### Dataset records

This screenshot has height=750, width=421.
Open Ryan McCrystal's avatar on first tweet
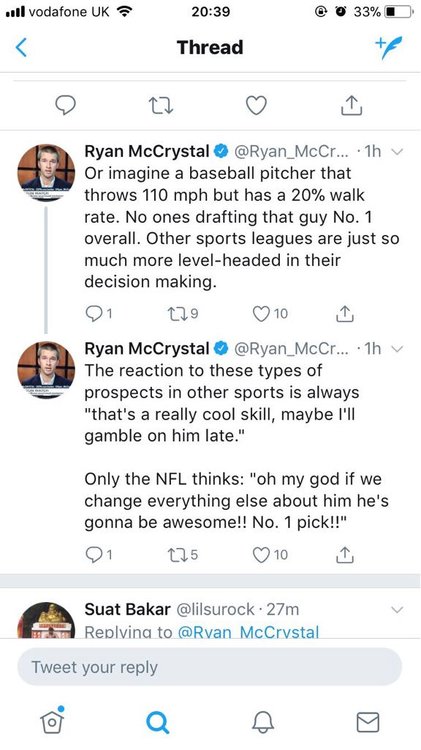46,173
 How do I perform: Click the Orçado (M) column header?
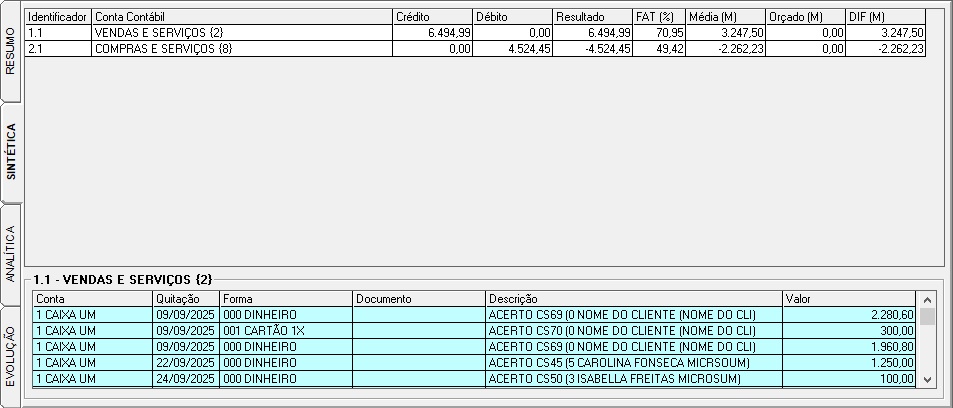[805, 17]
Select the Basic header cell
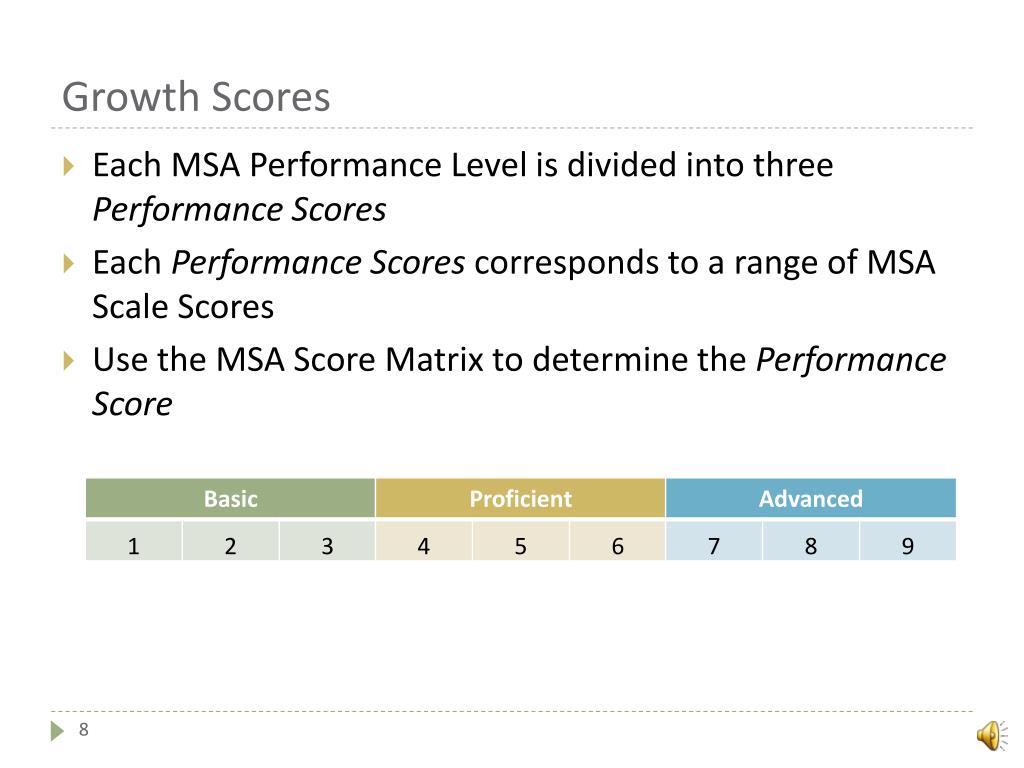The image size is (1024, 768). pyautogui.click(x=231, y=498)
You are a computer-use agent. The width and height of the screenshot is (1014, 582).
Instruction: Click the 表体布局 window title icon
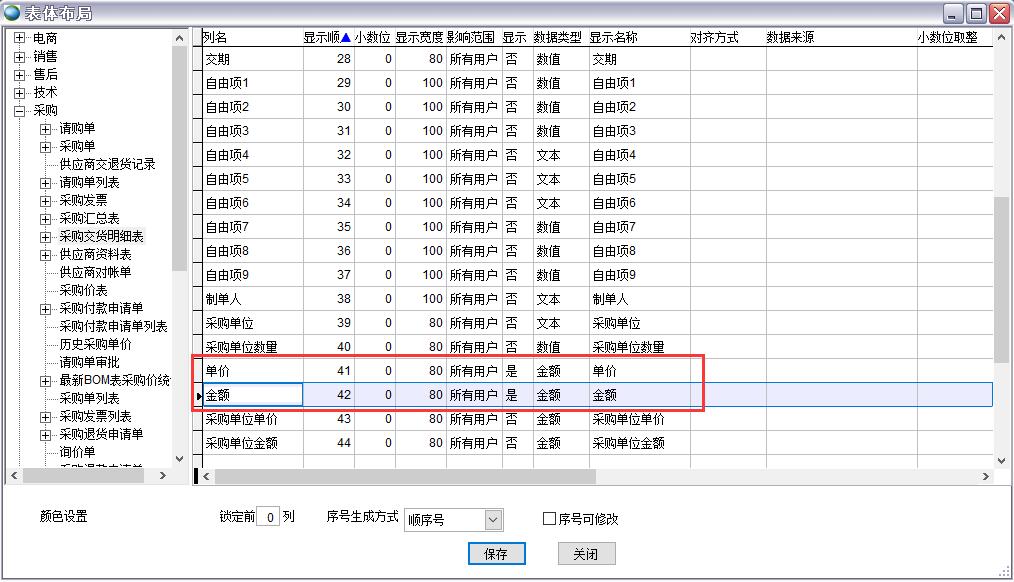pos(12,12)
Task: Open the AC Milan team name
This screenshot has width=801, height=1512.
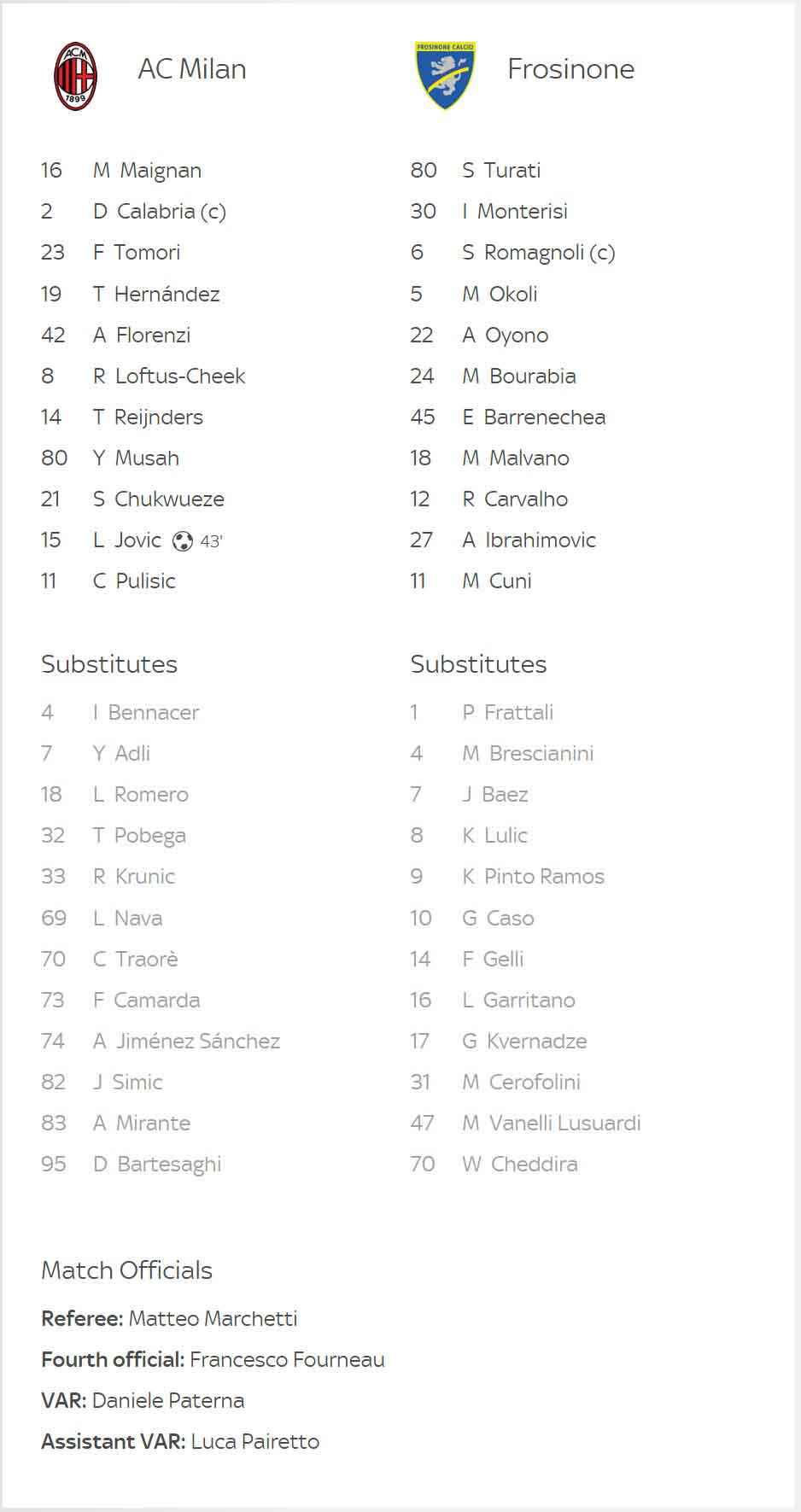Action: (192, 69)
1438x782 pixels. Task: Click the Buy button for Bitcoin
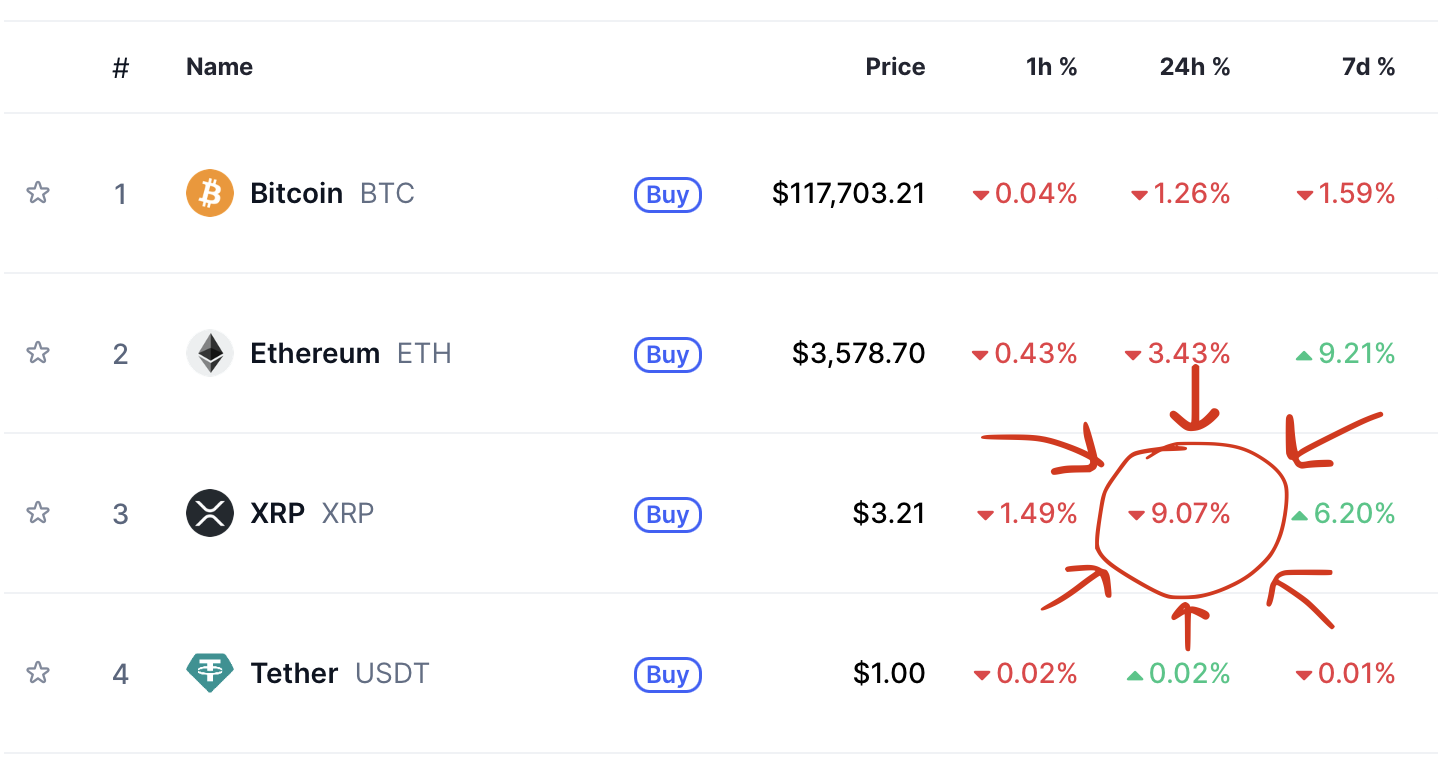point(668,194)
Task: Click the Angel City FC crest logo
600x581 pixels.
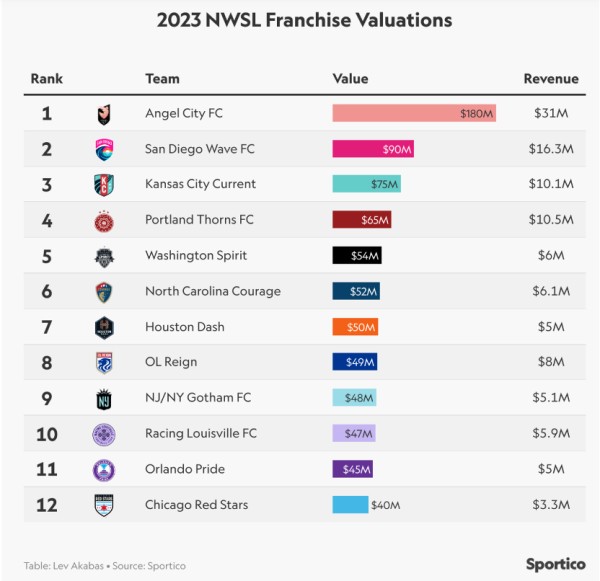Action: (x=104, y=114)
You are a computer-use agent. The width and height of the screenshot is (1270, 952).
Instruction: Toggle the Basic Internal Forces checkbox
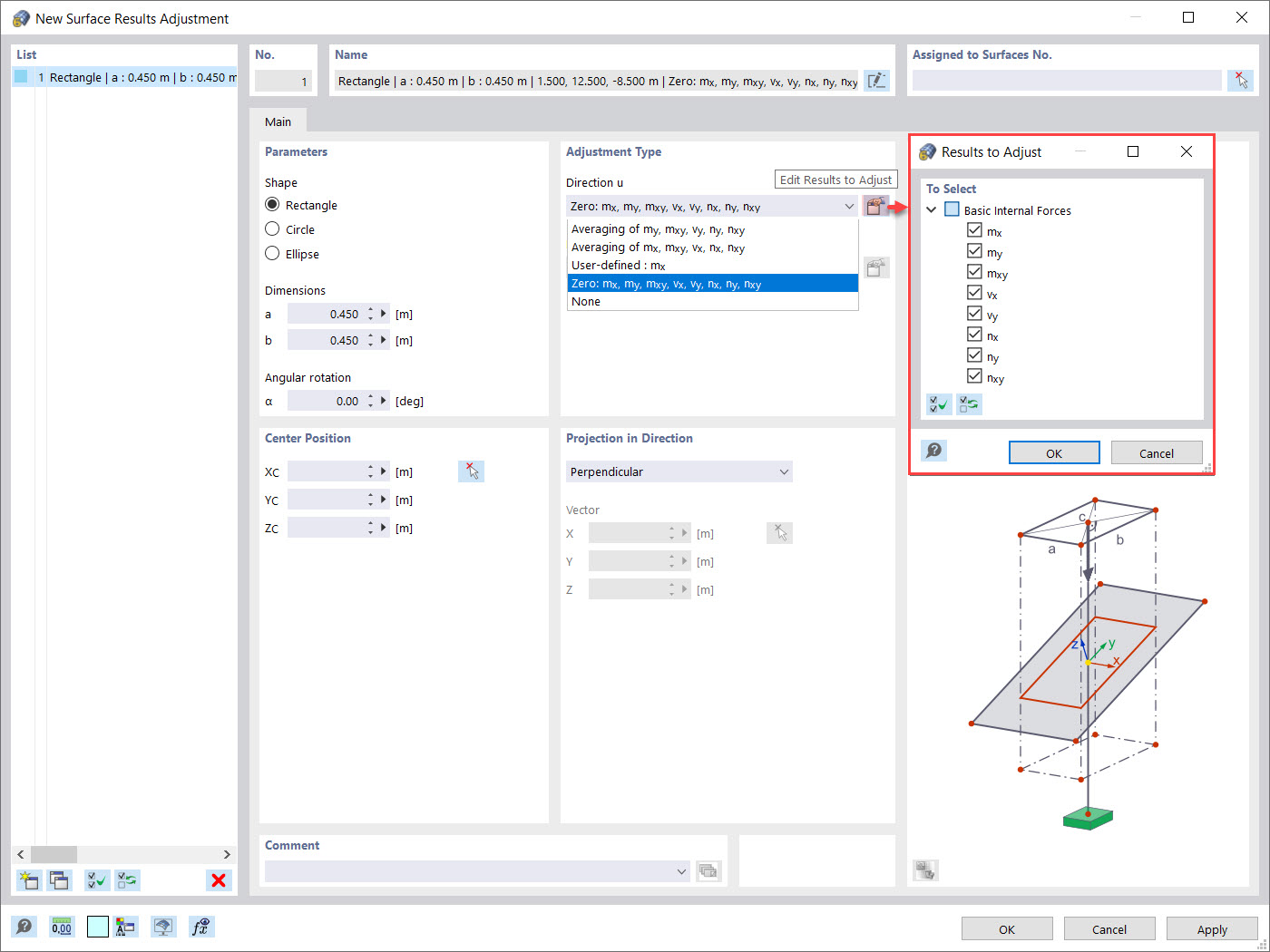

######

What you have to do: Print the stretch of data from its start through the line containing "The image size", both included, reproducing each line verbatim but omitting the pictures.

Worked solution:
This screenshot has height=750, width=421.
Open Ryan McCrystal's avatar on first tweet
46,173
 How do I perform: Click the Orçado (M) column header?
[805, 17]
Select the Basic header cell
The image size is (1024, 768). pyautogui.click(x=231, y=498)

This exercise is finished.